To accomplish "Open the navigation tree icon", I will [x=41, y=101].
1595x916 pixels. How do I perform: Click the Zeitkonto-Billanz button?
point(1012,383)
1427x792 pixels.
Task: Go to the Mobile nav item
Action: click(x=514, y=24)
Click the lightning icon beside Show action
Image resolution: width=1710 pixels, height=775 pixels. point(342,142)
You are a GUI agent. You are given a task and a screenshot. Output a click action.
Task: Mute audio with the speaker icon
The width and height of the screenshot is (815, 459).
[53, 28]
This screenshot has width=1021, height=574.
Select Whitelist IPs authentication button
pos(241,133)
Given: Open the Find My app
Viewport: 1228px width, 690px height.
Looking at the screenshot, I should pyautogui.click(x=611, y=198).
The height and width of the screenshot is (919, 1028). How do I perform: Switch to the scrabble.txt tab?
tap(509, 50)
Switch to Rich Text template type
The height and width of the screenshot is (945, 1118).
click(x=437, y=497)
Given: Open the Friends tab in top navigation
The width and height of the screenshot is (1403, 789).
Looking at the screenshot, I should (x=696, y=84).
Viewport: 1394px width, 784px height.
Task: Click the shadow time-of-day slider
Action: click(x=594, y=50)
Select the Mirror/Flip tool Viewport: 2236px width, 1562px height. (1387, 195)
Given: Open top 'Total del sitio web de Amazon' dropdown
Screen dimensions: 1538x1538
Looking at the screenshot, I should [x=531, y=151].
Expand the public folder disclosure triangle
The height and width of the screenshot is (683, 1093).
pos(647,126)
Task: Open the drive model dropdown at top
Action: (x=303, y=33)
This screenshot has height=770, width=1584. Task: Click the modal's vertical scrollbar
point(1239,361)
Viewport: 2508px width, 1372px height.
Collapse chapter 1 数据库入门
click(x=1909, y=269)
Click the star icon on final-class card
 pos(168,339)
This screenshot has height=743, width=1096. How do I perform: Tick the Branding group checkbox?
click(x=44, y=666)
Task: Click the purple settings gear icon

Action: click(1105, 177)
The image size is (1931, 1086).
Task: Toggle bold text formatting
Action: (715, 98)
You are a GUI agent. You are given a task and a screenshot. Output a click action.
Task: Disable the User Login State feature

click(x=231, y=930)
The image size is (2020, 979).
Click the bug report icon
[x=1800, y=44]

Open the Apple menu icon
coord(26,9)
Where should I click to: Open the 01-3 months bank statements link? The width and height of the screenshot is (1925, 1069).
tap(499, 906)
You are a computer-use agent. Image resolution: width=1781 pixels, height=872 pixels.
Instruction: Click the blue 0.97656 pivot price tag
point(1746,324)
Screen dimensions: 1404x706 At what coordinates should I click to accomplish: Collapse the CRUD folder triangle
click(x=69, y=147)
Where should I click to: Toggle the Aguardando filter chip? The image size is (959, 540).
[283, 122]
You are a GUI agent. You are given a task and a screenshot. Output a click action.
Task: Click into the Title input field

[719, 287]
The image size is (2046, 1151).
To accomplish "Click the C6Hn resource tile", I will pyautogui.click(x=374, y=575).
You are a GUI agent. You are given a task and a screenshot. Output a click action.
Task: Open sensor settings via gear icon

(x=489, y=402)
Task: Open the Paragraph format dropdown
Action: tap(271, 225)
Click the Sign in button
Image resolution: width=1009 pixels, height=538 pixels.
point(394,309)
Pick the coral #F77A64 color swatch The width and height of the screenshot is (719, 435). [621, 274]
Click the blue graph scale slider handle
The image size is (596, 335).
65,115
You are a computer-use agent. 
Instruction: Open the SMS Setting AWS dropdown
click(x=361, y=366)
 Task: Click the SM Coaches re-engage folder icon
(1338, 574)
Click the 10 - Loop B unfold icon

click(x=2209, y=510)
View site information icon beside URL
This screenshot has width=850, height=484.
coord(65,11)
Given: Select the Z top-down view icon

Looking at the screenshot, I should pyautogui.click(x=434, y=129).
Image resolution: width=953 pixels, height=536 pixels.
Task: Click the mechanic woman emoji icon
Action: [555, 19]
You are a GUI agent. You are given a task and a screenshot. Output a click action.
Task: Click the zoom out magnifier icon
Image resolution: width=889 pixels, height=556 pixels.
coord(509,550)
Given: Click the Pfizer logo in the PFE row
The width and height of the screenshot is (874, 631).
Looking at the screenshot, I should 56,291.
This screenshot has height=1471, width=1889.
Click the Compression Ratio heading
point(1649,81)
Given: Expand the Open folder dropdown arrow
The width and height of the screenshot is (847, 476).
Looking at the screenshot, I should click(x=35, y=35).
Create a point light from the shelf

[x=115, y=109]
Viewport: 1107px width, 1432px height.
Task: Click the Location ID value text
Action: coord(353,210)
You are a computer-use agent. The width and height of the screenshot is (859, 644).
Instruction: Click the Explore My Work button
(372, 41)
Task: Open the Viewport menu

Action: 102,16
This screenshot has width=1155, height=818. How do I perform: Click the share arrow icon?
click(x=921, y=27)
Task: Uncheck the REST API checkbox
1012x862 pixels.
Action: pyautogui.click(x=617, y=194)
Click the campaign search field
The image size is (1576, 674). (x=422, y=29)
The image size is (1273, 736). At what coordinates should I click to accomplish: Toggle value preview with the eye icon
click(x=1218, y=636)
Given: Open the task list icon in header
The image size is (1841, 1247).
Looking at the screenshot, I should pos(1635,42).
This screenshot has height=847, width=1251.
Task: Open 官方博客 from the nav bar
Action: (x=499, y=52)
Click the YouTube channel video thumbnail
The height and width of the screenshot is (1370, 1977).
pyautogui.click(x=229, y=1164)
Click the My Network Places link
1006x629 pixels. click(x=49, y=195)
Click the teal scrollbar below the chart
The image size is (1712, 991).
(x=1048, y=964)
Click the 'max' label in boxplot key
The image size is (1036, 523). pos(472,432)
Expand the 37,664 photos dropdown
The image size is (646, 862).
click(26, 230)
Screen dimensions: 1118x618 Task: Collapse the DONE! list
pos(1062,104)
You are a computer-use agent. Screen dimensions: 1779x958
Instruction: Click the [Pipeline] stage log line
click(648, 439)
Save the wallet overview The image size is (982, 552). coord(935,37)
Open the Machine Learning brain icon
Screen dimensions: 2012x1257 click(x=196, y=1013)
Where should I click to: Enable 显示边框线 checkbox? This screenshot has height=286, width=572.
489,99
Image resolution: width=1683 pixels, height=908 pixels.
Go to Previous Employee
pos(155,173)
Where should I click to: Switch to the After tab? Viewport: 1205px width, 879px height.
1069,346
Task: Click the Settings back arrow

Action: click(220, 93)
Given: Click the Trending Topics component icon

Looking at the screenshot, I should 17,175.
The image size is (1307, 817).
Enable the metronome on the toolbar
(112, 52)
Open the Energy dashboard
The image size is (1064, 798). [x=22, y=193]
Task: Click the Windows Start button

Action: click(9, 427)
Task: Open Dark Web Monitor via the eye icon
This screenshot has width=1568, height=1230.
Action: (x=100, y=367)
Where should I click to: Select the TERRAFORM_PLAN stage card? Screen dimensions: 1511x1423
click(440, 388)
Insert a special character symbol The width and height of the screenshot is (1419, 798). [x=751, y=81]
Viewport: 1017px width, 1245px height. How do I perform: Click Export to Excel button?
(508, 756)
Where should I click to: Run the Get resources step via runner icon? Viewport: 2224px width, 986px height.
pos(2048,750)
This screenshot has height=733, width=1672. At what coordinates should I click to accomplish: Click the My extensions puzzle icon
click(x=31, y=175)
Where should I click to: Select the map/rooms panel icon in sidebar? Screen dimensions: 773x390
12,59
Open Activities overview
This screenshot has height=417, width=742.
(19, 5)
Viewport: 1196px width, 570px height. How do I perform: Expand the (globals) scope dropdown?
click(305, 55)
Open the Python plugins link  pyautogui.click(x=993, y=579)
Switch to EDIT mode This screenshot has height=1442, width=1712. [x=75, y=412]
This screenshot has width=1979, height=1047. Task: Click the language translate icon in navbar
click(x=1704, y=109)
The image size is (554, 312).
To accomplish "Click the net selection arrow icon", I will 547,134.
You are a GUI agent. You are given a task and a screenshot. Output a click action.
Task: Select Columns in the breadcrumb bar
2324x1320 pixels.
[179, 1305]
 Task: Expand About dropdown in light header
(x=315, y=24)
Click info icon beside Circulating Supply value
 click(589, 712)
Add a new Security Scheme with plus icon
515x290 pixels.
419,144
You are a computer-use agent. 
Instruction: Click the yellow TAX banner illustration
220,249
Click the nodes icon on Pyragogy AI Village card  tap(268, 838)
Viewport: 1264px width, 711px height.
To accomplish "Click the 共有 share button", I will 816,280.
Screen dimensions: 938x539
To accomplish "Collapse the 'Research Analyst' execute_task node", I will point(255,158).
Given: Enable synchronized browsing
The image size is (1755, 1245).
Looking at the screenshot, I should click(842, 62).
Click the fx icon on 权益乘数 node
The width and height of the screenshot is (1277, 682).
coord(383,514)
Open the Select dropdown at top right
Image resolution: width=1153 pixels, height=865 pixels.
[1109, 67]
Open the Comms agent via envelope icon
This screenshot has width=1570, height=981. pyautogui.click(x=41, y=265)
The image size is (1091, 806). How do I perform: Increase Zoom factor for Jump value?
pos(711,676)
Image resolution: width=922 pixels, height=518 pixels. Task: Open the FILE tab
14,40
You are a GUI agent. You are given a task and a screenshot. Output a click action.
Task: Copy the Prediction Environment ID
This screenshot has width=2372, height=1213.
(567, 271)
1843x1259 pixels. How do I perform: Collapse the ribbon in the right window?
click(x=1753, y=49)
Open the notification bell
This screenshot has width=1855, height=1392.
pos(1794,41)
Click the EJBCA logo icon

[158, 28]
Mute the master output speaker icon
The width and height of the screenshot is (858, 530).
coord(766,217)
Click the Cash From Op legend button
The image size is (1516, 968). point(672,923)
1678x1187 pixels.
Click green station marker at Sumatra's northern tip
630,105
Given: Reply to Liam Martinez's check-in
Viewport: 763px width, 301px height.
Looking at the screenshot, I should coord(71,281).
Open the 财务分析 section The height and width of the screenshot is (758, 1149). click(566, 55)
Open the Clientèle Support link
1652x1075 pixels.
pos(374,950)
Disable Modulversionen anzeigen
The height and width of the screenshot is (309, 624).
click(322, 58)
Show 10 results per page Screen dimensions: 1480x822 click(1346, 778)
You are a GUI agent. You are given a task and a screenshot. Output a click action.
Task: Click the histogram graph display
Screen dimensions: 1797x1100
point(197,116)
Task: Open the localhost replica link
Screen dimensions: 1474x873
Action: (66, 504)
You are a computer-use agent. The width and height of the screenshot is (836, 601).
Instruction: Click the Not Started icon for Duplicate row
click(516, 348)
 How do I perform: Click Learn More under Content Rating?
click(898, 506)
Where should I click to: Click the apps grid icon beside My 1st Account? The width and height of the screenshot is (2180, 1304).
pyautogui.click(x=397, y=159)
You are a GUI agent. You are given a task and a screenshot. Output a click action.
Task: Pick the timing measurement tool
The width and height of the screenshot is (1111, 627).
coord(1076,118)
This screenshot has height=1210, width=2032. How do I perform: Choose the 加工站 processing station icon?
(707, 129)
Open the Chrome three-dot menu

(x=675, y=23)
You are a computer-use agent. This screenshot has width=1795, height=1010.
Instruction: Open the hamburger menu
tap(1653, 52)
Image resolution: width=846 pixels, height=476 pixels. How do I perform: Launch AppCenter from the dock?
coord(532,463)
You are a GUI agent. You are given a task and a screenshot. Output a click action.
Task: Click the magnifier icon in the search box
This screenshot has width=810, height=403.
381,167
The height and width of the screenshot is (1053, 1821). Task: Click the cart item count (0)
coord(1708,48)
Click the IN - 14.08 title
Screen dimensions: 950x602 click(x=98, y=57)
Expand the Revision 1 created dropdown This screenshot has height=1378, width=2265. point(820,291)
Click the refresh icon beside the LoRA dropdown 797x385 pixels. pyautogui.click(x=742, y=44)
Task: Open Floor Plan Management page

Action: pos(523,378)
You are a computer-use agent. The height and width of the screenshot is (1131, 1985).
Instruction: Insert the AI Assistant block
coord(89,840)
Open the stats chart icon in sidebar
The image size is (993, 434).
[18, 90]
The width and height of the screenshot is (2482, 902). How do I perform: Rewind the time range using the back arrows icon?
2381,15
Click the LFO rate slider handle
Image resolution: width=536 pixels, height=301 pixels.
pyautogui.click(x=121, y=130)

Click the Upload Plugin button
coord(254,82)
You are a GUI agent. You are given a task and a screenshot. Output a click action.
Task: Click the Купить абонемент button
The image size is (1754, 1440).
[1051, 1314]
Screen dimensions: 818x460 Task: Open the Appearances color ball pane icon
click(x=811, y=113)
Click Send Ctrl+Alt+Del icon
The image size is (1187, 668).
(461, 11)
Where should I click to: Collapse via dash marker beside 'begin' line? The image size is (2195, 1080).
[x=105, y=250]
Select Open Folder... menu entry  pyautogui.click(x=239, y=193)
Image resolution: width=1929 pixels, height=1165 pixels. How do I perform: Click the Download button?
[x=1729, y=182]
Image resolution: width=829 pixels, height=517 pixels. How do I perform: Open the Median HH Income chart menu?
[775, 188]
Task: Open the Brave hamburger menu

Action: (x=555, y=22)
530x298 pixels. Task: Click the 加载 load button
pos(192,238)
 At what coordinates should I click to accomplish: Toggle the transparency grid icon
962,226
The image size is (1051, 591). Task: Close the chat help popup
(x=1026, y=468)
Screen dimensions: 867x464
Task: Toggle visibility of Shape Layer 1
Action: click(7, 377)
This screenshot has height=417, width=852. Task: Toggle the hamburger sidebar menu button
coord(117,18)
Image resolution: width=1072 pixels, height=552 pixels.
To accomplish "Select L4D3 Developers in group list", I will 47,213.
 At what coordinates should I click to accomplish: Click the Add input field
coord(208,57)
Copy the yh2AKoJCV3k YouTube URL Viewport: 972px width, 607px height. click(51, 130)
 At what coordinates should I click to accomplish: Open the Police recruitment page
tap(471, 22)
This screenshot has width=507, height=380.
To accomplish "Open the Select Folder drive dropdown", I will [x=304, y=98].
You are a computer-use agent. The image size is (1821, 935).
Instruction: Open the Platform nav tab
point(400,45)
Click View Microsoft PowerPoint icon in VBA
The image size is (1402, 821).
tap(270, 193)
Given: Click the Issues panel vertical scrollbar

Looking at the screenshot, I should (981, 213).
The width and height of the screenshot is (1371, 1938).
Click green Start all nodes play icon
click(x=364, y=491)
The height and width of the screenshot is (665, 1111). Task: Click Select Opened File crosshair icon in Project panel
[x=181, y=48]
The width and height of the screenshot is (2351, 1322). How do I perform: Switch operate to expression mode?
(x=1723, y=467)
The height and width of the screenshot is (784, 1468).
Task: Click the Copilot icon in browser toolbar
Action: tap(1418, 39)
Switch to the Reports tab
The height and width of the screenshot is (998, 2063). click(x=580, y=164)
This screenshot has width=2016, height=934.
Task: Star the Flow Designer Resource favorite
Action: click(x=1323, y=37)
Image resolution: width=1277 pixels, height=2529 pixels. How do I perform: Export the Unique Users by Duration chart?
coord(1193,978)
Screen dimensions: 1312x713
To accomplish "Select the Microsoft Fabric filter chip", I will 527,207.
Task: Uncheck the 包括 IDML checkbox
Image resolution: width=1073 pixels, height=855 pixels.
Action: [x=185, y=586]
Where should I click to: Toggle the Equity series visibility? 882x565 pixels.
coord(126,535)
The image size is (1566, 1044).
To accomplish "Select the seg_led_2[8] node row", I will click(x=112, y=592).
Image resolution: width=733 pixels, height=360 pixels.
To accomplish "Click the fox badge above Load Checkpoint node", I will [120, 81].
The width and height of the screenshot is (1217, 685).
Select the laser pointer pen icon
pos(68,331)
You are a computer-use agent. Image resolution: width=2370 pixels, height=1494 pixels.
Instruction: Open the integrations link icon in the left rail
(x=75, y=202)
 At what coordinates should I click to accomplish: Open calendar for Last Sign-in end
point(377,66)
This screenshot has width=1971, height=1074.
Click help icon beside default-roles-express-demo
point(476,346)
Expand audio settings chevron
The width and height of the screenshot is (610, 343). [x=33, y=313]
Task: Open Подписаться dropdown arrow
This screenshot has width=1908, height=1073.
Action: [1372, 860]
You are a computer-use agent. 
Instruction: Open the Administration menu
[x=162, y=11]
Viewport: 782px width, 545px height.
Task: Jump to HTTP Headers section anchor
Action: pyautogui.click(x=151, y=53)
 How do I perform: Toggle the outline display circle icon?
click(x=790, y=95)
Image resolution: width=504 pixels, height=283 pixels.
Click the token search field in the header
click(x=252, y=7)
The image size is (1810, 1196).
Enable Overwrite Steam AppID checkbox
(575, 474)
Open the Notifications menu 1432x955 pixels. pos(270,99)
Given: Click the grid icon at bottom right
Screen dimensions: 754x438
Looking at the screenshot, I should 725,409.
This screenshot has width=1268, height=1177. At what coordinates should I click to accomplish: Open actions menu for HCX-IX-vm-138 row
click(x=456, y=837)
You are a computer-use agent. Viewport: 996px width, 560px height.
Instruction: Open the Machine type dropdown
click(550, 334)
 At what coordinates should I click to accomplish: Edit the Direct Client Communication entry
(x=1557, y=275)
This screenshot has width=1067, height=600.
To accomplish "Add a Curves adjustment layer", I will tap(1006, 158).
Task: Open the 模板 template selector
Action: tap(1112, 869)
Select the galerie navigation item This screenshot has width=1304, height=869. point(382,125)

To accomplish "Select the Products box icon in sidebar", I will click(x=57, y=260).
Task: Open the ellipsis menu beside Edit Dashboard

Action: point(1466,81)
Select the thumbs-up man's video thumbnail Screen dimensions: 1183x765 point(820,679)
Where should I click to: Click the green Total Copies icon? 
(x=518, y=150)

● **What you are asked to do**: Above this task is a listing. Restate, word for word and with nothing added, the lines from the one with "Click the token search field in the header" through the one with "This screenshot has width=1067, height=600.".

● **Output of the task**:
Click the token search field in the header
click(x=252, y=7)
The image size is (1810, 1196).
Enable Overwrite Steam AppID checkbox
(575, 474)
Open the Notifications menu 1432x955 pixels. pos(270,99)
Given: Click the grid icon at bottom right
Screen dimensions: 754x438
Looking at the screenshot, I should 725,409.
This screenshot has width=1268, height=1177. At what coordinates should I click to accomplish: Open actions menu for HCX-IX-vm-138 row
click(x=456, y=837)
You are a computer-use agent. Viewport: 996px width, 560px height.
Instruction: Open the Machine type dropdown
click(550, 334)
 At what coordinates should I click to accomplish: Edit the Direct Client Communication entry
(x=1557, y=275)
This screenshot has width=1067, height=600.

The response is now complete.